To Your Good Health
Knowing when to go to the emergency room can be tricky
BY KEITH ROACH, M.D.
DEAR DR. ROACH: I recently had an episode of food poisoning with vomiting and diarrhea. It lasted four hours. I live alone. I’m 84, and in good health except for chronic atrial fibrillation and well-controlled high blood pressure. My question is, When does it become serious enough to call a doctor, and how do I determine if it is one of the serious strains that results in hospitalization? I don’t want to go to the emergency room unnecessarily. — B.R.
ANSWER: Foodborne illness — that is, disease passed by contaminated food or water — is something that most people will suffer one or more times in their life. Bacteria, viruses and parasites all may be the source of foodborne illness. These germs may cause symptoms due to a toxin they make or they may invade the system. In general, toxin-mediated illness comes on faster and tends not to have fever. Invasive organisms usually take at least 24-48 hours to start causing symptoms, may cause fever or bleeding and tend to last longer.

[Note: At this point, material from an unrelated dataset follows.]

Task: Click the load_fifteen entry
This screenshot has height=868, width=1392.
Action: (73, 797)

However, both kinds can be serious.
Although most cases of “food poisoning” will go away by themselves, there are some worrisome symptoms and signs that should raise concern and should make it more important for you to seek urgent care.

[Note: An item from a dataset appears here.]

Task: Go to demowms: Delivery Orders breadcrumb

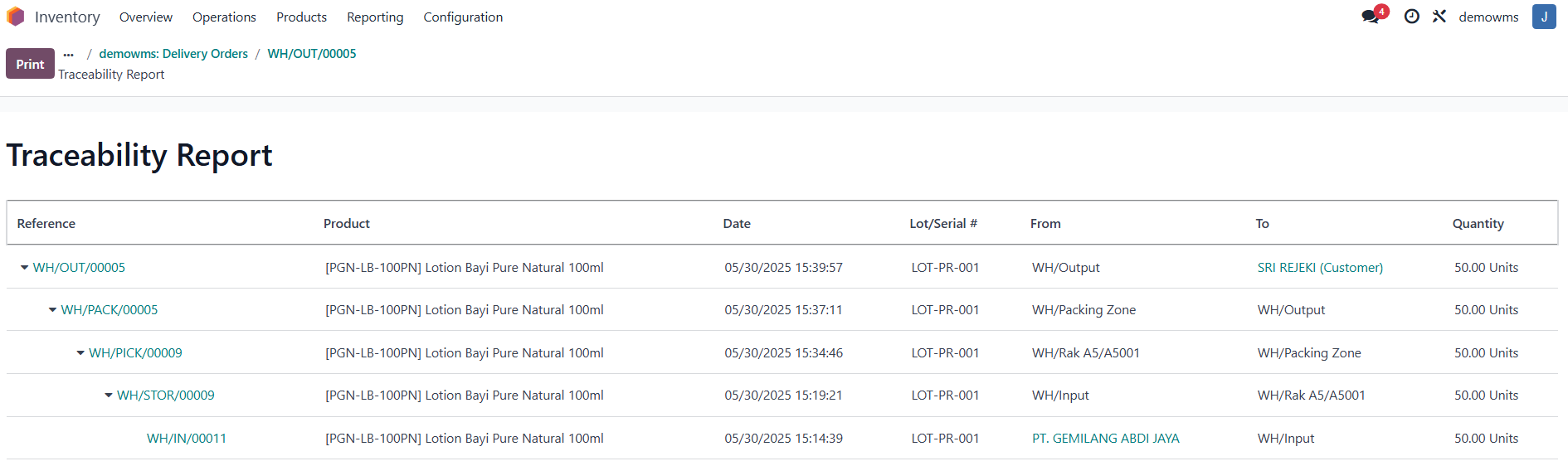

For most people, the biggest risk is losing too much fluid. This is called volume depletion or dehydration. Diarrhea can cause an enormous fluid loss that a person might not recognize. When combined with vomiting, the risk becomes serious, especially since the person cannot replace those lost fluids. Fever also causes increased fluid loss, and a temperature over 38 C/100.4 F should prompt concern. Finally, blood in the diarrhea or vomit should prompt a visit to your doctor, urgent care center or emergency room.
Being older is a significant risk — as is being very young; infants and toddlers are at increased risk — so keep that in mind when deciding whether to seek medical attention. Atrial fibrillation causes at least modest but sometimes significant reduction in your body’s ability to withstand volume depletion. Because of your age and atrial fibrillation (an abnormal heart rhythm), you should adhere to a much lower threshold for calling your doctor than a younger person with no chronic conditions.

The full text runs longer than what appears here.